* start *

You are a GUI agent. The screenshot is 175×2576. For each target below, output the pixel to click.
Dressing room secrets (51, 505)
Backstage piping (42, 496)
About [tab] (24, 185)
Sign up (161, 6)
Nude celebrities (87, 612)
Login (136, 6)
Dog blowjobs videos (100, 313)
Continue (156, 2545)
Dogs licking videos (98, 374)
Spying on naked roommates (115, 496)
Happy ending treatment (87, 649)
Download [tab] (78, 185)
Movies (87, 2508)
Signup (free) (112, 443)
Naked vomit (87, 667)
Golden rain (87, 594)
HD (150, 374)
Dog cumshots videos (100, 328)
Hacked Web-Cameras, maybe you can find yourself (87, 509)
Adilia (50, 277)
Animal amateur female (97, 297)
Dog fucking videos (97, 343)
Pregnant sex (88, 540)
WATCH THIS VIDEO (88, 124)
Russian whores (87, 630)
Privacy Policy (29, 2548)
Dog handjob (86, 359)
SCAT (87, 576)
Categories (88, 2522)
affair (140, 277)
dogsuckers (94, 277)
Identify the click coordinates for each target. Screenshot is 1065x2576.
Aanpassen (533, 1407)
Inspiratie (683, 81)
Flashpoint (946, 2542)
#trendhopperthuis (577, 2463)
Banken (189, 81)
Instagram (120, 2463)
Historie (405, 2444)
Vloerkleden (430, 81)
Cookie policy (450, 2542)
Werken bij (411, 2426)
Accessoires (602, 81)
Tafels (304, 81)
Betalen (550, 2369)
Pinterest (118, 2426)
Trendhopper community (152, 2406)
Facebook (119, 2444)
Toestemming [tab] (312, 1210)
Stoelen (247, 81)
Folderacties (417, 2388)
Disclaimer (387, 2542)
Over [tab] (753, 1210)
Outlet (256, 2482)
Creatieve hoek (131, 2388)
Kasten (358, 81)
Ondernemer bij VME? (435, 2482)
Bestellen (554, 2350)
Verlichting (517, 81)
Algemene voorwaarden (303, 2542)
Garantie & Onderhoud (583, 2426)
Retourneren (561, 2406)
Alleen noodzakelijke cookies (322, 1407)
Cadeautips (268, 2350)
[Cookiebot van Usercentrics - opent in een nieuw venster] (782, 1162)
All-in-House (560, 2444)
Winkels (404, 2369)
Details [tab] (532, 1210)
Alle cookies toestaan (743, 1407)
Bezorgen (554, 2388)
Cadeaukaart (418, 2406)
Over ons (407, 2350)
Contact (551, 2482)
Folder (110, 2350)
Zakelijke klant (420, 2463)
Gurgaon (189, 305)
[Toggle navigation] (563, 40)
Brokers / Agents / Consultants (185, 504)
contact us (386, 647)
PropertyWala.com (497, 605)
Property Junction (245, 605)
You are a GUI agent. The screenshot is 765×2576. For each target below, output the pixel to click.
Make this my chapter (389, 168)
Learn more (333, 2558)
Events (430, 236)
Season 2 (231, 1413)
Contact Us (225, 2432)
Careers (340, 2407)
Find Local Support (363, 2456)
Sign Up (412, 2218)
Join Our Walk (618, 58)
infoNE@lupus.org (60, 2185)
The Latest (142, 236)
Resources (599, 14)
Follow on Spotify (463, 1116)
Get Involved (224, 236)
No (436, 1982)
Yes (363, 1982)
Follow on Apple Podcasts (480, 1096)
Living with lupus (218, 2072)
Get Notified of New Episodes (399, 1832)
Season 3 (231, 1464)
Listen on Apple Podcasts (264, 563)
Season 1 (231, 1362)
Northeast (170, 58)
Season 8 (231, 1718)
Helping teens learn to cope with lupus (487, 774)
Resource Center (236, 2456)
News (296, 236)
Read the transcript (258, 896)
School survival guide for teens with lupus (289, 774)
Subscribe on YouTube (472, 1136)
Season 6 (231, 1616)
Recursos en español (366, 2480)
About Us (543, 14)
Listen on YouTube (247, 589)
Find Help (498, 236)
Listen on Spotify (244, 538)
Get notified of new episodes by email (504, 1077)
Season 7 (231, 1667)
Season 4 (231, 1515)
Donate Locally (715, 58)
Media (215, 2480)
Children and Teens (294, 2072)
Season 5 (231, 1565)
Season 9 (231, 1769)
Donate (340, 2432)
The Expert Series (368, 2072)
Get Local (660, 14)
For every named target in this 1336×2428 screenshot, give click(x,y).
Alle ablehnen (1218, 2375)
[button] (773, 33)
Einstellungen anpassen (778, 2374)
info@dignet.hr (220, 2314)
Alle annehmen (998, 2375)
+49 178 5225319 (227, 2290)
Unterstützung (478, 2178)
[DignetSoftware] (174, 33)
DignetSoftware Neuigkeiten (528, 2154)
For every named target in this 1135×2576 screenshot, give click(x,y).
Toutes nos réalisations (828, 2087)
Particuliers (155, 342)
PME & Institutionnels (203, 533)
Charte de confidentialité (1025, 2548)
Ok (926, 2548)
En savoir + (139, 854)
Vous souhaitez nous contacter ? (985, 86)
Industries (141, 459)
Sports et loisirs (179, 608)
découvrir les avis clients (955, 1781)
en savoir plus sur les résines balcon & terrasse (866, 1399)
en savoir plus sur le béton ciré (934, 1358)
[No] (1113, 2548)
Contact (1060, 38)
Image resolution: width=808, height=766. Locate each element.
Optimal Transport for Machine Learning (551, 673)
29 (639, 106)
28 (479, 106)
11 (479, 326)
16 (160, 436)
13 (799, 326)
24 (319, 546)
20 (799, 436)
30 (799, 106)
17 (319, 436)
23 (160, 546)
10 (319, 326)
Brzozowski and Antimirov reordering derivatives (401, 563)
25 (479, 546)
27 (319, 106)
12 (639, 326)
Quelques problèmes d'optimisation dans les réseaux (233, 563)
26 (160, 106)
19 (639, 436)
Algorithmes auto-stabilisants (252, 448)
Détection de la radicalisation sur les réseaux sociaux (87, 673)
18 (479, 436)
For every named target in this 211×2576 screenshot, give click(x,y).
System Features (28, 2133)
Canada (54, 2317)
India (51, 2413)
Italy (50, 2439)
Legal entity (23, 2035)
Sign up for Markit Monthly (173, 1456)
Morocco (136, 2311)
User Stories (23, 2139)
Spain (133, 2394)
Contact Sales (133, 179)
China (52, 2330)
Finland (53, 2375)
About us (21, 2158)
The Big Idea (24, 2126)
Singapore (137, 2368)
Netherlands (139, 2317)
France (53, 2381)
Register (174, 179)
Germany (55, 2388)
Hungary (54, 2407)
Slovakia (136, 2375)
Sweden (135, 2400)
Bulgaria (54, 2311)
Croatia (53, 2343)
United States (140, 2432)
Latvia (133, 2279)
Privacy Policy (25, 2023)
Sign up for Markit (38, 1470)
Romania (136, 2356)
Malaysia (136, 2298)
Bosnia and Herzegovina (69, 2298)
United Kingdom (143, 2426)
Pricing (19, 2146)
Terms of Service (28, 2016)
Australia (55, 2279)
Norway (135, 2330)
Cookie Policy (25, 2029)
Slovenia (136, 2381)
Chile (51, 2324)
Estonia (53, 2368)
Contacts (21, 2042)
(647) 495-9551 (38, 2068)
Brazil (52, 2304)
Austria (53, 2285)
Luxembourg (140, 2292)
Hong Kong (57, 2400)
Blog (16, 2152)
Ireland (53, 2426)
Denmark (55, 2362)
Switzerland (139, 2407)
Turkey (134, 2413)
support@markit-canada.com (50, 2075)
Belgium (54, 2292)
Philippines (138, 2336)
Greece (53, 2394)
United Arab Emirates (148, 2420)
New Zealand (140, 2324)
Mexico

* end *

§ To do
Return all of the items above, reproducing every line without a single change.

§ Result below
You are a GUI agent. The screenshot is 175×2576. For each target below, output the pixel to click.
Dressing room secrets (51, 505)
Backstage piping (42, 496)
About [tab] (24, 185)
Sign up (161, 6)
Nude celebrities (87, 612)
Login (136, 6)
Dog blowjobs videos (100, 313)
Continue (156, 2545)
Dogs licking videos (98, 374)
Spying on naked roommates (115, 496)
Happy ending treatment (87, 649)
Download [tab] (78, 185)
Movies (87, 2508)
Signup (free) (112, 443)
Naked vomit (87, 667)
Golden rain (87, 594)
HD (150, 374)
Dog cumshots videos (100, 328)
Hacked Web-Cameras, maybe you can find yourself (87, 509)
Adilia (50, 277)
Animal amateur female (97, 297)
Dog fucking videos (97, 343)
Pregnant sex (88, 540)
WATCH THIS VIDEO (88, 124)
Russian whores (87, 630)
Privacy Policy (29, 2548)
Dog handjob (86, 359)
SCAT (87, 576)
Categories (88, 2522)
affair (140, 277)
dogsuckers (94, 277)
Identify the click coordinates for each target. Screenshot is 1065x2576.
Aanpassen (533, 1407)
Inspiratie (683, 81)
Flashpoint (946, 2542)
#trendhopperthuis (577, 2463)
Banken (189, 81)
Instagram (120, 2463)
Historie (405, 2444)
Vloerkleden (430, 81)
Cookie policy (450, 2542)
Werken bij (411, 2426)
Accessoires (602, 81)
Tafels (304, 81)
Betalen (550, 2369)
Pinterest (118, 2426)
Trendhopper community (152, 2406)
Facebook (119, 2444)
Toestemming [tab] (312, 1210)
Stoelen (247, 81)
Folderacties (417, 2388)
Disclaimer (387, 2542)
Over [tab] (753, 1210)
Outlet (256, 2482)
Creatieve hoek (131, 2388)
Kasten (358, 81)
Ondernemer bij VME? (435, 2482)
Bestellen (554, 2350)
Verlichting (517, 81)
Algemene voorwaarden (303, 2542)
Garantie & Onderhoud (583, 2426)
Retourneren (561, 2406)
Alleen noodzakelijke cookies (322, 1407)
Cadeautips (268, 2350)
[Cookiebot van Usercentrics - opent in een nieuw venster] (782, 1162)
All-in-House (560, 2444)
Winkels (404, 2369)
Details [tab] (532, 1210)
Alle cookies toestaan (743, 1407)
Bezorgen (554, 2388)
Cadeaukaart (418, 2406)
Over ons (407, 2350)
Contact (551, 2482)
Folder (110, 2350)
Zakelijke klant (420, 2463)
Gurgaon (189, 305)
[Toggle navigation] (563, 40)
Brokers / Agents / Consultants (185, 504)
contact us (386, 647)
PropertyWala.com (497, 605)
Property Junction (245, 605)
You are a GUI agent. The screenshot is 765×2576. For each target below, output the pixel to click.
Make this my chapter (389, 168)
Learn more (333, 2558)
Events (430, 236)
Season 2 (231, 1413)
Contact Us (225, 2432)
Careers (340, 2407)
Find Local Support (363, 2456)
Sign Up (412, 2218)
Join Our Walk (618, 58)
infoNE@lupus.org (60, 2185)
The Latest (142, 236)
Resources (599, 14)
Follow on Spotify (463, 1116)
Get Involved (224, 236)
No (436, 1982)
Yes (363, 1982)
Follow on Apple Podcasts (480, 1096)
Living with lupus (218, 2072)
Get Notified of New Episodes (399, 1832)
Season 3 (231, 1464)
Listen on Apple Podcasts (264, 563)
Season 1 (231, 1362)
Northeast (170, 58)
Season 8 (231, 1718)
Helping teens learn to cope with lupus (487, 774)
Resource Center (236, 2456)
News (296, 236)
Read the transcript (258, 896)
School survival guide for teens with lupus (289, 774)
Subscribe on YouTube (472, 1136)
Season 6 (231, 1616)
Recursos en español (366, 2480)
About Us (543, 14)
Listen on YouTube (247, 589)
Find Help (498, 236)
Listen on Spotify (244, 538)
Get notified of new episodes by email (504, 1077)
Season 7 (231, 1667)
Season 4 (231, 1515)
Donate Locally (715, 58)
Media (215, 2480)
Children and Teens (294, 2072)
Season 5 (231, 1565)
Season 9 (231, 1769)
Donate (340, 2432)
The Expert Series (368, 2072)
Get Local (660, 14)
For every named target in this 1336×2428 screenshot, give click(x,y).
Alle ablehnen (1218, 2375)
[button] (773, 33)
Einstellungen anpassen (778, 2374)
info@dignet.hr (220, 2314)
Alle annehmen (998, 2375)
+49 178 5225319 (227, 2290)
Unterstützung (478, 2178)
[DignetSoftware] (174, 33)
DignetSoftware Neuigkeiten (528, 2154)
For every named target in this 1135×2576 screenshot, give click(x,y).
Toutes nos réalisations (828, 2087)
Particuliers (155, 342)
PME & Institutionnels (203, 533)
Charte de confidentialité (1025, 2548)
Ok (926, 2548)
En savoir + (139, 854)
Vous souhaitez nous contacter ? (985, 86)
Industries (141, 459)
Sports et loisirs (179, 608)
découvrir les avis clients (955, 1781)
en savoir plus sur les résines balcon & terrasse (866, 1399)
en savoir plus sur le béton ciré (934, 1358)
[No] (1113, 2548)
Contact (1060, 38)
Image resolution: width=808, height=766. Locate each element.
Optimal Transport for Machine Learning (551, 673)
29 (639, 106)
28 (479, 106)
11 (479, 326)
16 (160, 436)
13 (799, 326)
24 (319, 546)
20 (799, 436)
30 (799, 106)
17 (319, 436)
23 (160, 546)
10 (319, 326)
Brzozowski and Antimirov reordering derivatives (401, 563)
25 (479, 546)
27 (319, 106)
12 (639, 326)
Quelques problèmes d'optimisation dans les réseaux (233, 563)
26 (160, 106)
19 (639, 436)
Algorithmes auto-stabilisants (252, 448)
Détection de la radicalisation sur les réseaux sociaux (87, 673)
18 (479, 436)
For every named target in this 211×2576 screenshot, give click(x,y).
System Features (28, 2133)
Canada (54, 2317)
India (51, 2413)
Italy (50, 2439)
Legal entity (23, 2035)
Sign up for Markit Monthly (173, 1456)
Morocco (136, 2311)
User Stories (23, 2139)
Spain (133, 2394)
Contact Sales (133, 179)
China (52, 2330)
Finland (53, 2375)
About us (21, 2158)
The Big Idea (24, 2126)
Singapore (137, 2368)
Netherlands (139, 2317)
France (53, 2381)
Register (174, 179)
Germany (55, 2388)
Hungary (54, 2407)
Slovakia (136, 2375)
Sweden (135, 2400)
Bulgaria (54, 2311)
Croatia (53, 2343)
United States (140, 2432)
Latvia (133, 2279)
Privacy Policy (25, 2023)
Sign up for Markit (38, 1470)
Romania (136, 2356)
Malaysia (136, 2298)
Bosnia and Herzegovina (69, 2298)
United Kingdom (143, 2426)
Pricing (19, 2146)
Terms of Service (28, 2016)
Australia (55, 2279)
Norway (135, 2330)
Cookie Policy (25, 2029)
Slovenia (136, 2381)
Chile (51, 2324)
Estonia (53, 2368)
Contacts (21, 2042)
(647) 495-9551 (38, 2068)
Brazil (52, 2304)
Austria (53, 2285)
Luxembourg (140, 2292)
Hong Kong (57, 2400)
Blog (16, 2152)
Ireland (53, 2426)
Denmark (55, 2362)
Switzerland (139, 2407)
Turkey (134, 2413)
support@markit-canada.com (50, 2075)
Belgium (54, 2292)
Philippines (138, 2336)
Greece (53, 2394)
United Arab Emirates (148, 2420)
New Zealand (140, 2324)
Mexico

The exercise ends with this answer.